Slow and steady wins the race.
Royal Enfield is a brand that respects its history. In fact, it was doing retro bikes before retro bikes were even considered cool, in large part because it never really quit in the first place. Fashion and design alike seem to have a certain cyclical nature to them, so this strategy seems to have served Enfield pretty well. With the unqualified success of the Continental GT 650 and Interceptor 650 on the world stage, the company is now cautiously reaching forward toward electric bikes, as well.
In an exclusive interview with CNBC TV 18, Royal Enfield CEO Vinod Dasari confirmed that the firm is indeed pursuing electrification.

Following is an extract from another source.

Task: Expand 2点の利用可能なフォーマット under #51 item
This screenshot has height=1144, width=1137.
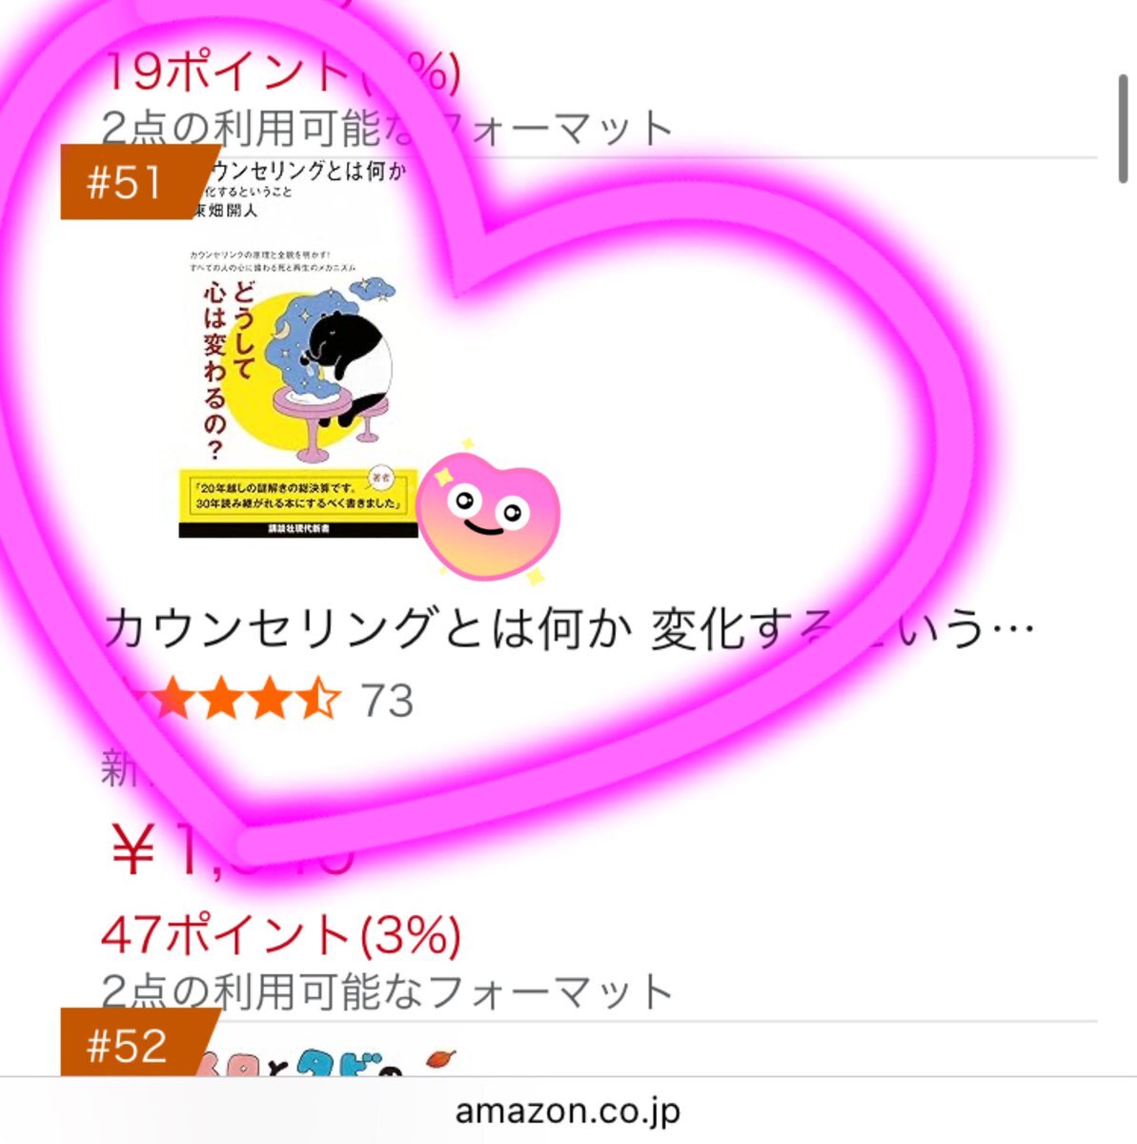Action: point(388,991)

"Royal Enfield's UK tech center had rigged up an existing product into an electric motorcycle and it's fantastic, I have driven it myself,” Dasari told CNBC.
However, he also cautioned that this doesn’t mean motorcycle enthusiasts should necessarily expect an electric Royal Enfield entry any time soon. Dasari says the company is taking its time with exploring how best to adapt to electric technologies, and that it may take two to three years before the company is ready to introduce a proper electric bike to market.
“[We are] looking to maintain the Royal Enfield DNA in the electric segment. Who knows, you may have a retro-styled electric Royal Enfield,” Dasari said.
The current production plan for all Royal Enfield models, Dasari said, is to introduce one new product or variant to market each quarter for the following five or six years. Although India is still the world’s largest motorcycle market, even that country has experienced something of a downturn in sales.
Royal Enfield isn’t alone, but the storied brand has definitely seen a decrease in volume. Manufacturing facilities are currently running at 50 to 60 percent of capacity. That’s also one of the driving factors behind Royal Enfield’s recently released “Make Your Own” online configurator that Jacob told you about earlier in November 2019.
Riders and reviewers alike have mostly been enthusiastic about the 650 Twins, praising their improved build quality over some historic Royal Enfields of yore. If the company takes the same kind of care with one or more retro-styled Royal Enfield electric motorbikes, they’ll probably go over very well amongst the global motorcycling community.